Skatowany 3,5‑latek walczy o życie w szpitalu w Grudziądzu, konkubent matki z zarzutami
W stanie krytycznym jest 3,5-letni chłopiec, który został skatowany prawdopodobnie przez konkubenta swojej matki. Lekarze ze szpitala w Grudziądzu rokowania dziecka określają jako „niepewne”. Kobieta i mężczyzna zostali zatrzymani, a 30-latek usłyszał już zarzuty. Szóstka rodzeństwa chłopca trafiła do ośrodka opiekuńczego.
Dziecko trafiło do szpitala we wtorek, około godziny 13:00. Chłopiec był w „skrajnie ciężkim stanie”, miał liczne siniaki i trudności w oddychaniu, był nieprzytomny. Lekarze, którzy badali chłopca wezwali na miejsce policję, ponieważ wszystko wskazywało na to, że 3,5-latek jest ofiarą przemocy.
Dziecko jest w stanie krytycznym, a jego rokowania są „niepewne”.
Policja zatrzymała matkę chłopca oraz jej konkubenta.

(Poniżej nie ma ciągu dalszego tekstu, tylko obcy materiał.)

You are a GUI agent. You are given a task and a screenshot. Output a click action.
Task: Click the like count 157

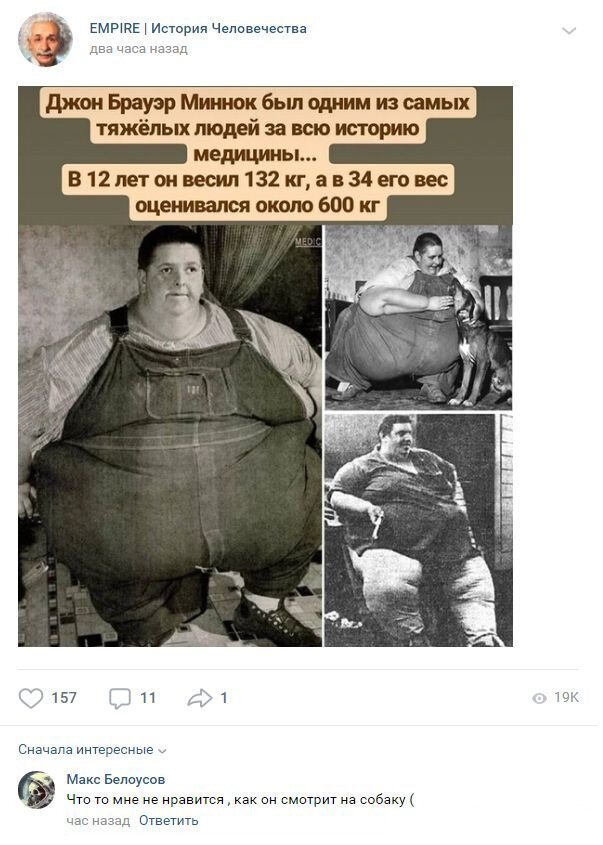[x=64, y=698]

Radosław M. usłyszał już zarzut znęcania się ze szczególnym okrucieństwem i spowodowania ciężkich obrażeń ciała. Prokuratura zaznacza jednak, że sprawa rozwija się dynamicznie, a dziecko nadal walczy o życie w szpitalu, dlatego możliwa jest zmiana kwalifikacji czynu.
Podejrzany przedstawił swoją wersję zdarzeń i nie przyznał się do winy. Na chwilę obecną, grozi mu kara do 10 lat pozbawienia wolności. Matka chłopca ma być przesłuchana dzisiaj, a śledczy podejrzewają ją o dopuszczenie się zaniechań, które mają znamiona przestępstwa.
Sześcioro rodzeństwa chłopca zostało umieszczone w ośrodku opiekuńczym. Zostaną przesłuchane w Toruniu, w obecności biegłego psychologa.